* _BRIEF_
Go on with the page about Retrieval-Augmented Generation from the point where it stops, not with the lines.

* _PAGE EXTRACT_
← Back to Knowledge Base

RAG: Retrieval-Augmented Generation

techniques· 2 min read

Retrieval-Augmented Generation (RAG) is a technique that enhances LLM responses by providing relevant external information at query time. Instead of relying solely on knowledge learned during training, RAG systems retrieve up-to-date, domain-specific documents and include them in the model's context.

The RAG pipeline has three main stages. First, documents are processed and split into chunks, then converted into numerical representations (embeddings) and stored in a vector database. Second, when a user asks a question, the query is also converted to an embedding and used to find the most similar document chunks. Third, the retrieved chunks are included in the prompt alongside the user's question, giving the model specific context to generate an accurate answer.

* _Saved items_
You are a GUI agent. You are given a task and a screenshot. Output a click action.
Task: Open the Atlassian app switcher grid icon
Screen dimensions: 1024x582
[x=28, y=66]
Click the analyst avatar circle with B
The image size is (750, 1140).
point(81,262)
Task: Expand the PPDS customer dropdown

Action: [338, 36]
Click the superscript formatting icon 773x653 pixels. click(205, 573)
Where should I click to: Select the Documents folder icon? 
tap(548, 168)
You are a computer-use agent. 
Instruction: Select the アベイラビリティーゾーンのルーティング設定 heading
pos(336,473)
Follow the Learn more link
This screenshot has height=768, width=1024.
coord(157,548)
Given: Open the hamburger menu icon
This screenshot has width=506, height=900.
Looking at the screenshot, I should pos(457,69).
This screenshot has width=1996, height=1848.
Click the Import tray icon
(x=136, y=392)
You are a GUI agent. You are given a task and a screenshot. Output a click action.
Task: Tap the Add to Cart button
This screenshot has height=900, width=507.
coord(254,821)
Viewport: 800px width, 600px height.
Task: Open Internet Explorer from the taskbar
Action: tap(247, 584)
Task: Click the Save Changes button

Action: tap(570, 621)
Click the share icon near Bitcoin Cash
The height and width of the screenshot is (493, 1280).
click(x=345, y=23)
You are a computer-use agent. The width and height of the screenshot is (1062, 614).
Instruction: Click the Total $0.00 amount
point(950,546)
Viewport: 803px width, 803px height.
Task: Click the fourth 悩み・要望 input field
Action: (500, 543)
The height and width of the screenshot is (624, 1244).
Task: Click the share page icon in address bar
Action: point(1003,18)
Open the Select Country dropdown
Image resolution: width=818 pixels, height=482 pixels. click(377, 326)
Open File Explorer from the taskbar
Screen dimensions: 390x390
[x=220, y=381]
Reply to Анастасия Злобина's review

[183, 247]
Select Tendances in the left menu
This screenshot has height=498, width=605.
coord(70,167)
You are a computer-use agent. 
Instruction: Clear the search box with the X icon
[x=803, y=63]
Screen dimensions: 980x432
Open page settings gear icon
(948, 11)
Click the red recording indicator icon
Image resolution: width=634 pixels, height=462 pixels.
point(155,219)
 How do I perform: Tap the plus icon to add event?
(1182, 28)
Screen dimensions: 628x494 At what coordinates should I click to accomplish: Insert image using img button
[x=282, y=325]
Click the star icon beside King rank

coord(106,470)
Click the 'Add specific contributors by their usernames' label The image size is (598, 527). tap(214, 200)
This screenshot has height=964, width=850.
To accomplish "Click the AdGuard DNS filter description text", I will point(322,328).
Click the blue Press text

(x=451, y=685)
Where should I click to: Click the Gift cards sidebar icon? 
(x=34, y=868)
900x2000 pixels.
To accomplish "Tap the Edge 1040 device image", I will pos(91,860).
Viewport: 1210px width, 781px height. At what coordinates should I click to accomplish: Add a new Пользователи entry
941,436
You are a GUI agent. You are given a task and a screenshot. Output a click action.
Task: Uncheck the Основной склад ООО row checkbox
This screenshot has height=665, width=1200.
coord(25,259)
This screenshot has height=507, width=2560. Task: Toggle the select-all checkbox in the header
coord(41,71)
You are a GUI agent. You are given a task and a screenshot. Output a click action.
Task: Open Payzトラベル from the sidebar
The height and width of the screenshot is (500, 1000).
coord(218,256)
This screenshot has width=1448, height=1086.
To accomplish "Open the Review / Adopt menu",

* _RESULT OF THE TASK_
Popular vector databases for RAG include Pinecone, Weaviate, Chroma, Qdrant, and pgvector (a PostgreSQL extension). Each offers different trade-offs in terms of scalability, cost, and features. For smaller projects, in-memory solutions or SQLite-based stores can work well.

Embedding models convert text into dense numerical vectors that capture semantic meaning. Popular choices include OpenAI's text-embedding-3-small, Cohere's embed models, and open-source options like BGE and E5. The quality of embeddings directly impacts retrieval accuracy.

Key challenges in RAG include chunking strategy (how to split documents effectively), retrieval quality (finding truly relevant passages), context window management (fitting retrieved content within token limits), and handling conflicting information from multiple sources.

Advanced RAG techniques include hybrid search (combining vector similarity with keyword matching), re-ranking (using a second model to score retrieved results), query decomposition (breaking complex questions into sub-queries), and iterative retrieval (multiple rounds of search and generation).

RAG is particularly valuable for enterprise applications where accuracy matters, information changes frequently, and the model needs access to proprietary data. It provides a practical alternative to fine-tuning for many use cases, with the advantage of being easier to update and maintain.